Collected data

----

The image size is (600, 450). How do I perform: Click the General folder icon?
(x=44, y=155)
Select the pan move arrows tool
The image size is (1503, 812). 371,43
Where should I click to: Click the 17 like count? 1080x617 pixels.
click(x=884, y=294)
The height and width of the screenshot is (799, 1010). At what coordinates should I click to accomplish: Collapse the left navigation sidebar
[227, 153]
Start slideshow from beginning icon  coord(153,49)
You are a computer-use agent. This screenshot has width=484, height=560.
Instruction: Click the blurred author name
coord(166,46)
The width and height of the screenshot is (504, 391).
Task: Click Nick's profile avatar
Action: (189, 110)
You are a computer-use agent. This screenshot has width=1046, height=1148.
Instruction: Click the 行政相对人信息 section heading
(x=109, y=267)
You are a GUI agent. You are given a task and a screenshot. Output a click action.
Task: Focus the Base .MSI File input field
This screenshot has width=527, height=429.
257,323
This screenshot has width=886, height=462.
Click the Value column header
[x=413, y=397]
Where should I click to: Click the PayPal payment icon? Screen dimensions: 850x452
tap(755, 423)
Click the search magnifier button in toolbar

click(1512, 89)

----

Return, word for word, every line from the line with "Task: Focus the Base .MSI File input field" to the final line of the data.

*Result*.
Task: Focus the Base .MSI File input field
This screenshot has width=527, height=429.
257,323
This screenshot has width=886, height=462.
Click the Value column header
[x=413, y=397]
Where should I click to: Click the PayPal payment icon? Screen dimensions: 850x452
tap(755, 423)
Click the search magnifier button in toolbar

click(1512, 89)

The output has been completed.